[Collected data entries]
==============================

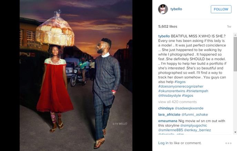Viewport: 237px width, 151px height.
Task: Open commenter lara_africiate's profile
Action: point(169,115)
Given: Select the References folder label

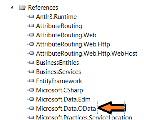Looking at the screenshot, I should point(43,7).
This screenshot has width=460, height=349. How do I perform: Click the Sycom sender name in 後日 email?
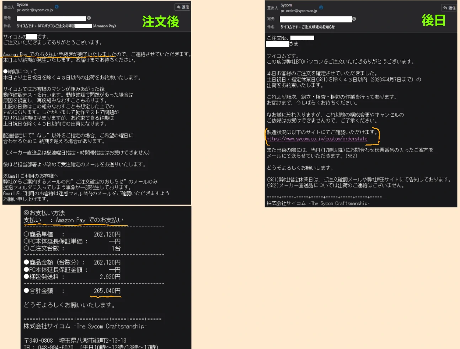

==============================

What the exercise asks: Every line between the one containing "Given: Select the References folder label" and the last line of the data above, both included, should be copied exactly, but not the pictures.

Task solution:
Given: Select the References folder label

Looking at the screenshot, I should point(43,7).
This screenshot has width=460, height=349. How do I perform: Click the Sycom sender name in 後日 email?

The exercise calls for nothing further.